Impervious Read online

Page 3


  *S*3*4*

  Surface floor.

  Third hallway.

  Fourth opening.

  Thanks, Chan.

  After exiting, she crept past several pods before reaching Chan’s, and then hovered by the opening, almost afraid to peek around the corner—like always. With feet planted and neck extended just enough to allow a glimpse past the metal door frame, she saw the top of the bed, but no Chan.

  She took a tiny step forward and craned her neck a little more until she could see the whole bed.

  Still no Chan.

  After choking back another mouthful of fear, Fran lifted her chin, placed hands on her hips, and stormed into the room. A bluish glow from an old fashioned video display illuminated an empty bed on the far side of the chamber. Outside of the occasional whirring of a nearby food trolley or med dispenser, a hushed silence filled the room.

  Fran’s heartbeat picked up, and she turned in a slow circle. She must have missed something. Bed. Video display. Closet. No Chan.

  As she pivoted in the panicked circle, her eyes blurred. Gray. Blue. Gray.

  No Chan.

  “Chan?” She croaked out his name which sounded too loud reverberating through the silence. Fran rushed to the single bed and touched the gray coverlet.

  Cold.

  Pointed corners created sharp right-angles―a task perfected by a robotic arm—leaving the bed snug and unwrinkled. She dropped to her knees and checked underneath before running to the free-standing locker which housed Chan’s belongings, but all traces of her mentor had been erased. The presence of death lurked in every corner. The Beast had moved in.

  While holding onto her breath, she backed away. Her leg bumped into the tight mattress of his bed, and Fran fell onto the mattress with a quiet oomph. She scraped the tears threatening to spill. She wasn’t going to be like the drama queens who bawled at the feet of loved ones. That’s not how a wolf behaved.

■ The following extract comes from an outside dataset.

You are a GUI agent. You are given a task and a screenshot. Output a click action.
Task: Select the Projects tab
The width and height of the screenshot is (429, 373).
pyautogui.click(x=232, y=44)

  She stood and lingered by the bed, her gaze drawn to the depression she'd made on the scratchy covering. She liked the implication. Someone had been here. Someone had cared.

  The ugly, tight-cornered, scratchy abomination once housed her mentor. It held him to its fetid bosom and watched him disappear. She trembled with emotion, lifted her leg and shot a worn boot into the carcass of a bed.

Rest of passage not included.